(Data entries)
..........
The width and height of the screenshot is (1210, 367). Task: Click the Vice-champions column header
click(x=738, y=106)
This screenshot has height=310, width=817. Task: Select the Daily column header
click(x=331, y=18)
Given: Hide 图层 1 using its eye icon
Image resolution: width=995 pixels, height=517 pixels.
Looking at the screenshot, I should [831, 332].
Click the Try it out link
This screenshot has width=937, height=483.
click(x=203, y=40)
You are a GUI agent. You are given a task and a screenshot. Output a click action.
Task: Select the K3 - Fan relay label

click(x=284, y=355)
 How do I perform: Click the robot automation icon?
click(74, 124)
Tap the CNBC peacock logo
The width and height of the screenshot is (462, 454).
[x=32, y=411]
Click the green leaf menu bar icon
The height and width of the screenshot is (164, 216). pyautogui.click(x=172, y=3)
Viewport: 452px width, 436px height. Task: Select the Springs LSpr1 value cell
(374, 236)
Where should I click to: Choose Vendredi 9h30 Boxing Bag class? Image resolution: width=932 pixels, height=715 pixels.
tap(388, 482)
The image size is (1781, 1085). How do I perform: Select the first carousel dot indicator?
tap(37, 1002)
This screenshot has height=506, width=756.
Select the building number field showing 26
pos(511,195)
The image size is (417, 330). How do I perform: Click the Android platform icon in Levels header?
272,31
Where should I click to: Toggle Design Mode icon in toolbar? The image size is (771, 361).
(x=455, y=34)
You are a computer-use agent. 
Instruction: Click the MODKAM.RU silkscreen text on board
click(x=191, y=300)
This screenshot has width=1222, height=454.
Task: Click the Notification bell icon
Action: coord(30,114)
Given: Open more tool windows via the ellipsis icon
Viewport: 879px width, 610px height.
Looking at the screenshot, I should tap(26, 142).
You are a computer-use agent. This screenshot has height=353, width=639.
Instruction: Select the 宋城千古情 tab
..........
WHAT YOU HAVE TO DO: The lines you need are those containing "computer"; find them in the records and copy them.

SOLUTION FOR THIS EXERCISE:
You are a computer-use agent. 
You are a computer-use agent. This screenshot has height=353, width=639.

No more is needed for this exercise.